Instructions for the task.
Reproduce the lines below word for word, leaving out the pictures.

Records of locating words and elements
────────────────────
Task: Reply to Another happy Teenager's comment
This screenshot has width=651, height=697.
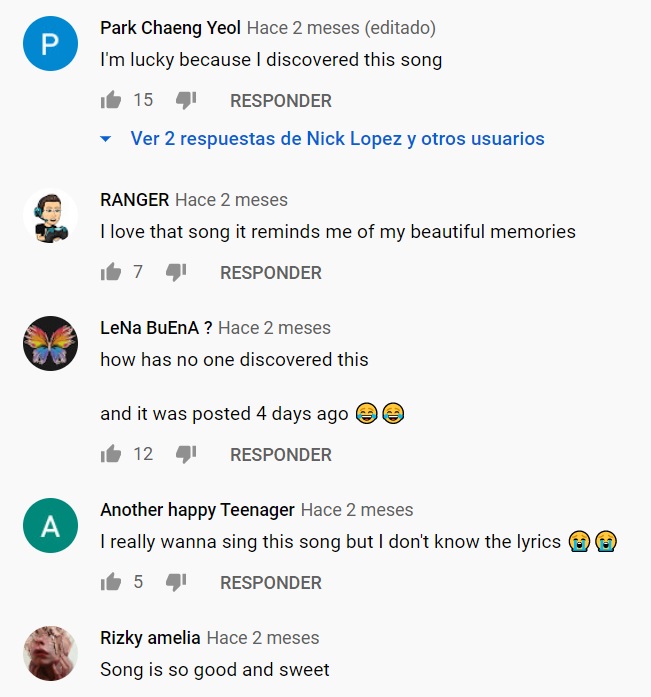Action: click(271, 583)
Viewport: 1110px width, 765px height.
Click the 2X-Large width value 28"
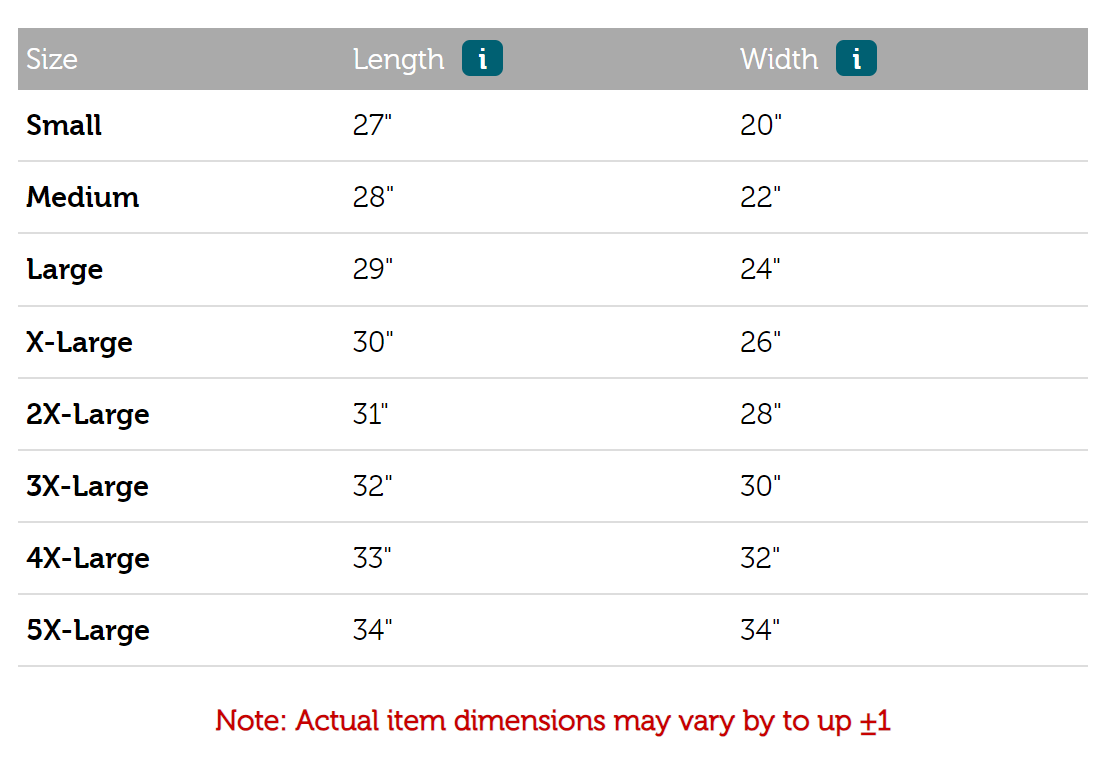pos(760,414)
────────────────────
Task output.
Task: Reply to Another happy Teenager's comment
This screenshot has width=651, height=697.
Action: click(271, 583)
Viewport: 1110px width, 765px height.
Click the 2X-Large width value 28"
pos(760,414)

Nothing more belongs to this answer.